Hello Dr. Morris- Can you say how much of each protein was present in the 200 microlitres that was added at the beginning?
According to my notes there were 0.88 g of haemoglobin per 100 ml, and haemoglobin and 10 mg of catalase. However, these were our starting numbers and we often had to change them due to batch variation in supplied purified proteins.
How to fill own coloum..? Where to finf resin
swanand deshmukh - the resin is an issue, as the one used - DEAE-Sepharose - is either no longer made, or is in short supply (or it was a couple of years ago when I tried to buy some). The sepharose needs washing as outlined in the manufacturer’s instructions to activate it, and then it is poured just as you would pour any column. You get the sepharose in suspension and pour it in one go into the column. Whether or not you leave the tap on at the bottom of the column is up to you.
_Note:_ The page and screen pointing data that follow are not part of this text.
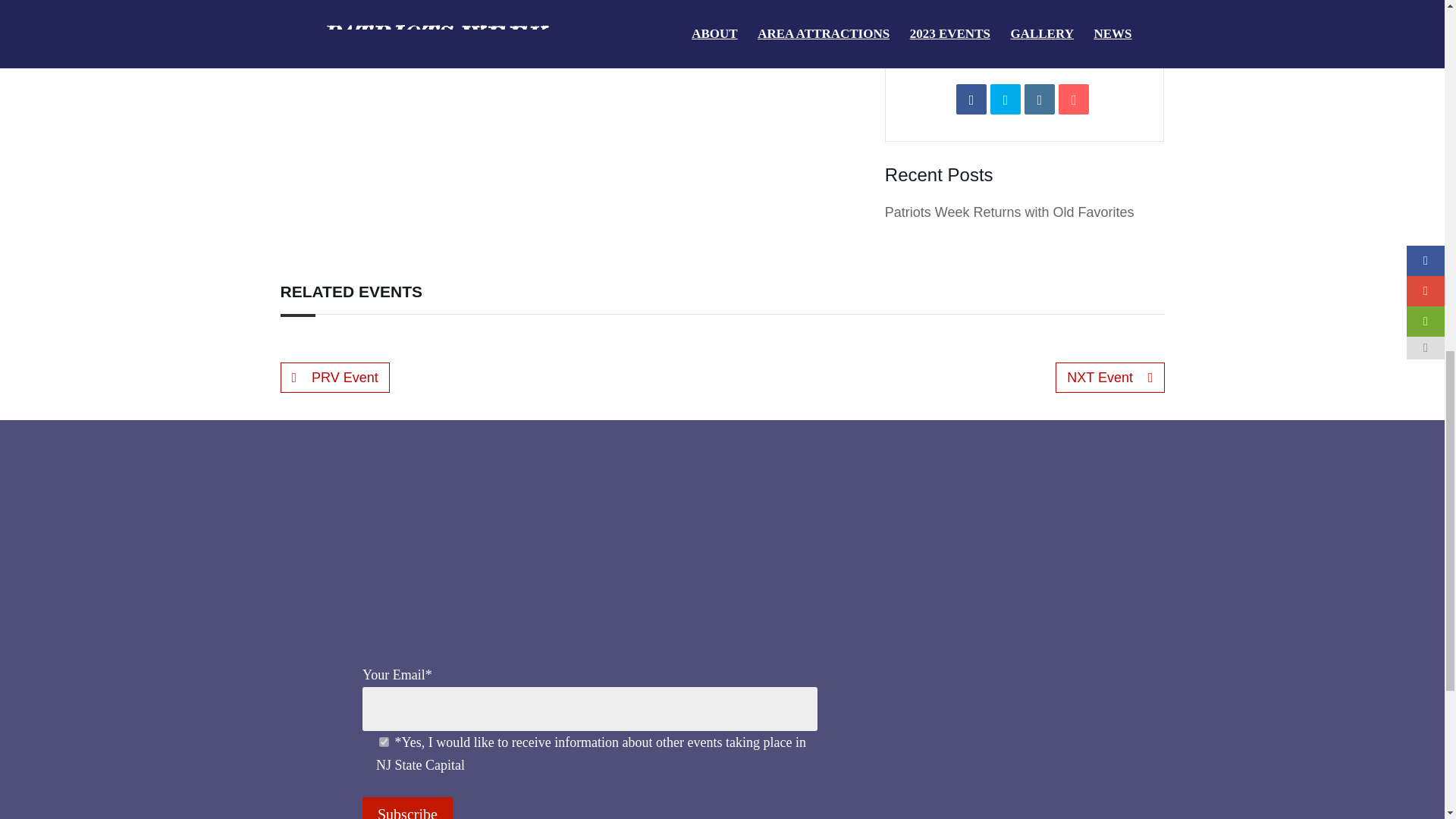
Tweet (1005, 99)
PRV Event (335, 377)
Subscribe (407, 807)
Share on Facebook (971, 99)
Email (1073, 99)
Patriots Week Returns with Old Favorites (1009, 212)
Linkedin (1039, 99)
NXT Event (1109, 377)
Subscribe (407, 807)
1 (383, 741)
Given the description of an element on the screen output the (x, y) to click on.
Letting the liquid flow out can result in quicker packing, but a ‘tight’ column with restricted flow rates (there is also the risk of the column running dry), whereas leaving the sepharose to settle can take a lot longer, can give better flow rates, and reduces the risk of the column running dry as it packs.
@@NickMorrisPhD i want to seperate and purify the serine protease from my crude extract...how can i do it...more easily and economically..?
@@swananddeshmukh9839 Sorry, no idea. Have you tried searching PubMed to see how other researchers have done it?
@@NickMorrisPhD i tried to search ...but each method is laboreious and much expensive
@@swananddeshmukh9839 Welcome to the world of science! I am still waiting to find my cheap and easy experiment.
This must be size exclusion rather than Ion exchange
No, separation is based on the different isoelectric points
No. It is as advertised. It's anion exchange.
Nope, it is anion exchange. The haemoglobin carries no charge so goes straight through the column.
At the pH the experiment is run haemoglobin has no change and so does not stick to the column, whereas the catalase carries a charge and sticks.